• [EXERCISE MATERIALS]

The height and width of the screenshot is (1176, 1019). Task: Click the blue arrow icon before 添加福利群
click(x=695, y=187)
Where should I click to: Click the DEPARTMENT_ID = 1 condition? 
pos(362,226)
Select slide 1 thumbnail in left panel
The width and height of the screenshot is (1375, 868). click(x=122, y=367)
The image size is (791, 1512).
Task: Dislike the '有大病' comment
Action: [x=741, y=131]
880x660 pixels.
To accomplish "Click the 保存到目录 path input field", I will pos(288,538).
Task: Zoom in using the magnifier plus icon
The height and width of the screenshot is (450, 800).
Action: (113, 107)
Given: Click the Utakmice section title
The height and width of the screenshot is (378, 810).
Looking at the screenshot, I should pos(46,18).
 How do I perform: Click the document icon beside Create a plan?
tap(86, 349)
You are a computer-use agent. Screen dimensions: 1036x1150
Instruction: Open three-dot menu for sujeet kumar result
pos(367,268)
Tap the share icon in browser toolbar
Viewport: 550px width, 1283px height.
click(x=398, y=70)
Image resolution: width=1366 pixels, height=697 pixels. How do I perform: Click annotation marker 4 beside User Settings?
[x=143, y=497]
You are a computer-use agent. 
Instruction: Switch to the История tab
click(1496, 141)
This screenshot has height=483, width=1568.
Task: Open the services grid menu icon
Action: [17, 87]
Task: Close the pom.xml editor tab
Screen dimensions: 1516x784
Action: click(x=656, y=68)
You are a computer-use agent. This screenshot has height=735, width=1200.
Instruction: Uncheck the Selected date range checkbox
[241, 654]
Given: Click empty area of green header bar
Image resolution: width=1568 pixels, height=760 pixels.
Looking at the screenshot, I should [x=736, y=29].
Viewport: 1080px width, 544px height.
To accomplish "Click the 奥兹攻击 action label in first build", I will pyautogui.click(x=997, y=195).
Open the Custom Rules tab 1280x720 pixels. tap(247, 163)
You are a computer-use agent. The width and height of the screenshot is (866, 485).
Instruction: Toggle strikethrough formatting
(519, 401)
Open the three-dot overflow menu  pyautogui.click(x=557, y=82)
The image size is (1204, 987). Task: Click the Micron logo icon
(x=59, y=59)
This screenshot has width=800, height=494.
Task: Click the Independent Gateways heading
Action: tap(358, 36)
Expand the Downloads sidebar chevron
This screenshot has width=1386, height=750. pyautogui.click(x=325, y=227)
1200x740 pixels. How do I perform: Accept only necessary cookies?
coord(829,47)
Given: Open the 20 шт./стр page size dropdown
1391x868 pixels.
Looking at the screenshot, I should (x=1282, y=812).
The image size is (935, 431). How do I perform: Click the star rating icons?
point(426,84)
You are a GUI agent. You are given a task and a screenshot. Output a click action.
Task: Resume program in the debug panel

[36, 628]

• [JOB] Rewrite all of the rows above, swapping "Instruction" for "Goal" wherever it occurs and leaving everything else untouched.

• [EXERCISE SOLUTION]
The height and width of the screenshot is (1176, 1019). Task: Click the blue arrow icon before 添加福利群
click(x=695, y=187)
Where should I click to: Click the DEPARTMENT_ID = 1 condition? 
pos(362,226)
Select slide 1 thumbnail in left panel
The width and height of the screenshot is (1375, 868). click(x=122, y=367)
The image size is (791, 1512).
Task: Dislike the '有大病' comment
Action: [x=741, y=131]
880x660 pixels.
To accomplish "Click the 保存到目录 path input field", I will pos(288,538).
Task: Zoom in using the magnifier plus icon
The height and width of the screenshot is (450, 800).
Action: (113, 107)
Given: Click the Utakmice section title
The height and width of the screenshot is (378, 810).
Looking at the screenshot, I should pos(46,18).
 How do I perform: Click the document icon beside Create a plan?
tap(86, 349)
You are a computer-use agent. Screen dimensions: 1036x1150
Goal: Open three-dot menu for sujeet kumar result
pos(367,268)
Tap the share icon in browser toolbar
Viewport: 550px width, 1283px height.
click(x=398, y=70)
Image resolution: width=1366 pixels, height=697 pixels. How do I perform: Click annotation marker 4 beside User Settings?
[x=143, y=497]
You are a computer-use agent. 
Goal: Switch to the История tab
click(1496, 141)
This screenshot has height=483, width=1568.
Task: Open the services grid menu icon
Action: [17, 87]
Task: Close the pom.xml editor tab
Screen dimensions: 1516x784
Action: click(x=656, y=68)
You are a computer-use agent. This screenshot has height=735, width=1200.
Goal: Uncheck the Selected date range checkbox
[241, 654]
Given: Click empty area of green header bar
Image resolution: width=1568 pixels, height=760 pixels.
Looking at the screenshot, I should [x=736, y=29].
Viewport: 1080px width, 544px height.
To accomplish "Click the 奥兹攻击 action label in first build", I will pyautogui.click(x=997, y=195).
Open the Custom Rules tab 1280x720 pixels. tap(247, 163)
You are a computer-use agent. The width and height of the screenshot is (866, 485).
Goal: Toggle strikethrough formatting
(519, 401)
Open the three-dot overflow menu  pyautogui.click(x=557, y=82)
The image size is (1204, 987). Task: Click the Micron logo icon
(x=59, y=59)
This screenshot has width=800, height=494.
Task: Click the Independent Gateways heading
Action: tap(358, 36)
Expand the Downloads sidebar chevron
This screenshot has width=1386, height=750. pyautogui.click(x=325, y=227)
1200x740 pixels. How do I perform: Accept only necessary cookies?
coord(829,47)
Given: Open the 20 шт./стр page size dropdown
1391x868 pixels.
Looking at the screenshot, I should (x=1282, y=812).
The image size is (935, 431). How do I perform: Click the star rating icons?
point(426,84)
You are a GUI agent. You are given a task and a screenshot. Output a click action.
Task: Resume program in the debug panel

[36, 628]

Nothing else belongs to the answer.